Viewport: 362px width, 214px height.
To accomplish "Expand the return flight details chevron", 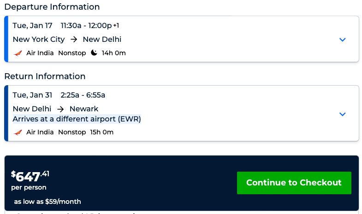I will point(342,114).
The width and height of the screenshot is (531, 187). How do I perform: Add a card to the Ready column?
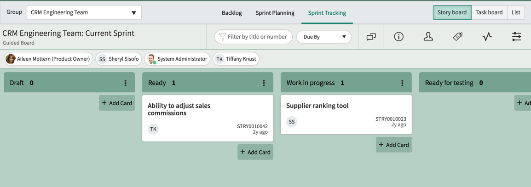[x=255, y=152]
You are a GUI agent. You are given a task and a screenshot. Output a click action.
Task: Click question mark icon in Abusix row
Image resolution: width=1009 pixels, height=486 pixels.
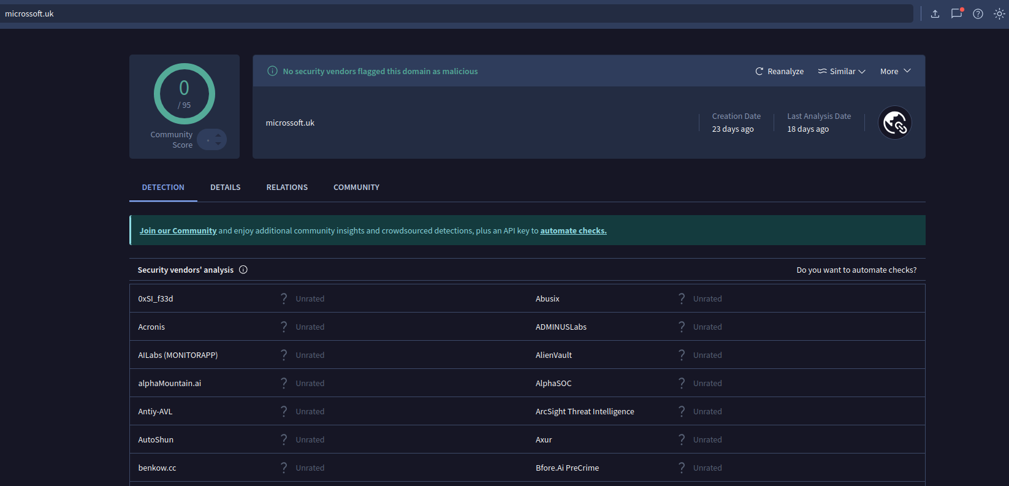(682, 298)
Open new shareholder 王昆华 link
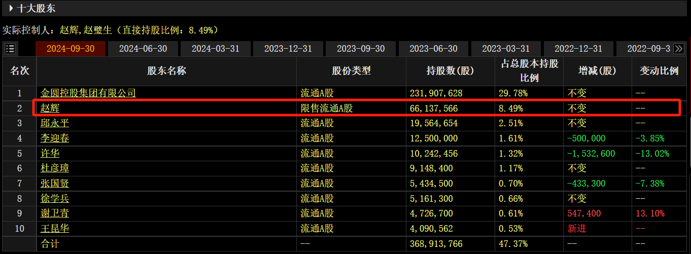This screenshot has height=254, width=691. 55,229
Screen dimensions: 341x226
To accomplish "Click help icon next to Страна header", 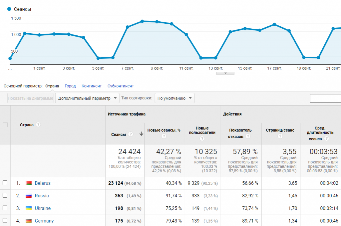I will 38,125.
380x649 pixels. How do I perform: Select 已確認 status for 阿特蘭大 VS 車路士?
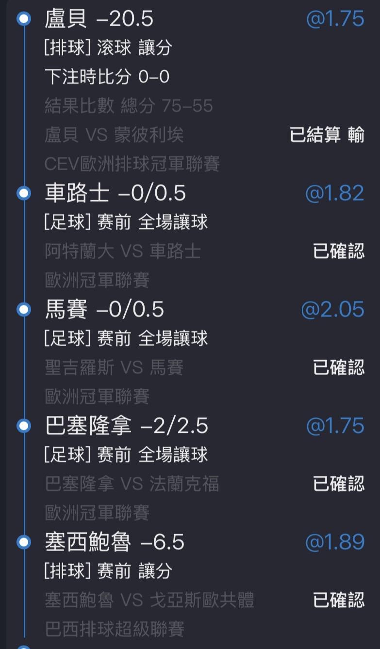(x=338, y=252)
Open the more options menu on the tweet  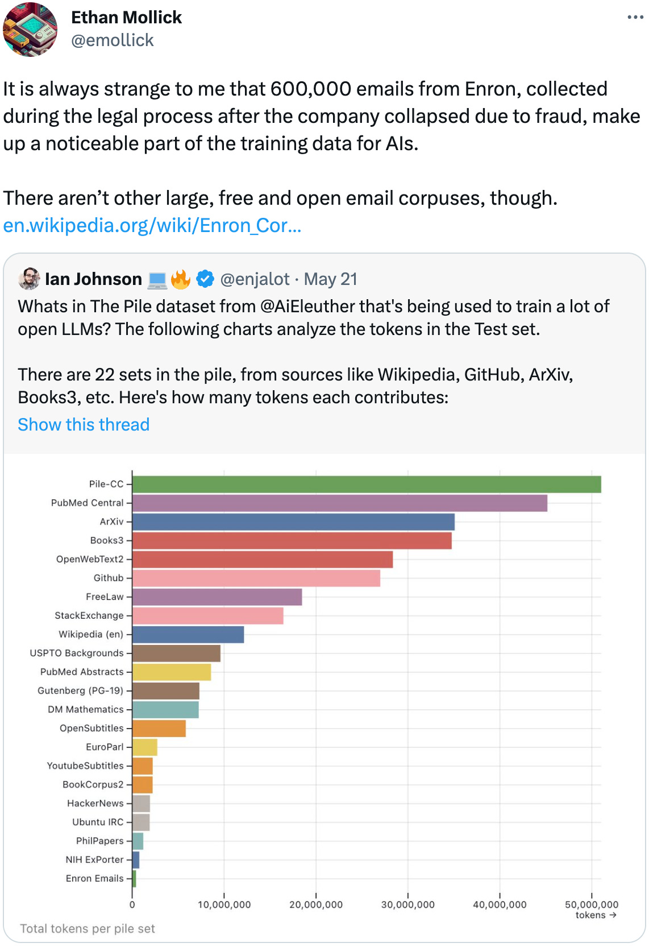[x=636, y=17]
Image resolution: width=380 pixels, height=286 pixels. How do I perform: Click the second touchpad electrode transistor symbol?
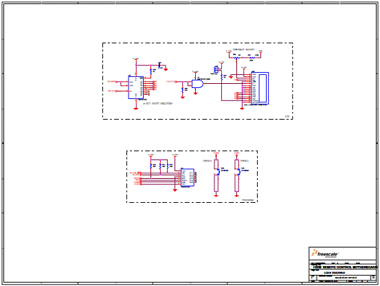(x=238, y=172)
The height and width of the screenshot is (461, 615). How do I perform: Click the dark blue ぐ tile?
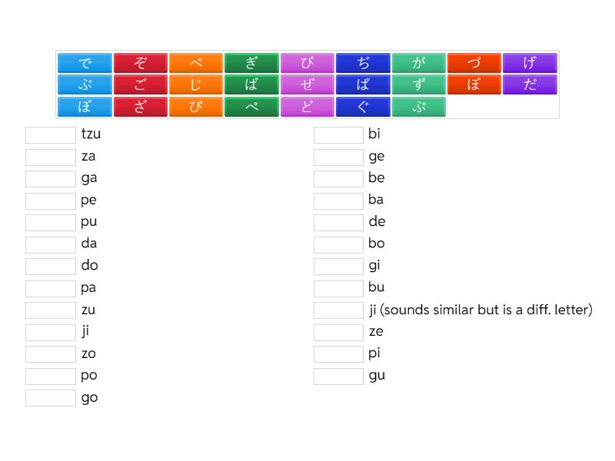coord(363,107)
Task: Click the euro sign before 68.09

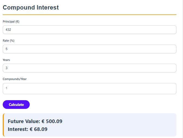Action: point(31,129)
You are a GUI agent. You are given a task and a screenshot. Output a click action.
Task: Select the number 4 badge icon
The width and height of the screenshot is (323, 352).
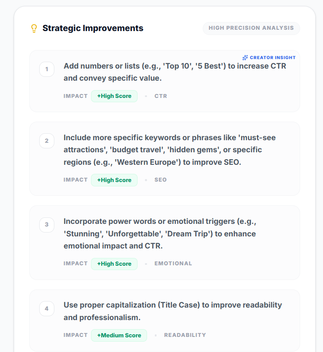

──────────

__Task requirements__:
Take the lines from the one holding "The height and" through the final line of the listing above and copy them exactly, both ends included, with no pictures.

__Answer box__:
The height and width of the screenshot is (461, 615). How do I perform: Click the dark blue ぐ tile?
coord(363,107)
Task: Click the euro sign before 68.09

Action: point(31,129)
You are a GUI agent. You are given a task and a screenshot. Output a click action.
Task: Select the number 4 badge icon
The width and height of the screenshot is (323, 352).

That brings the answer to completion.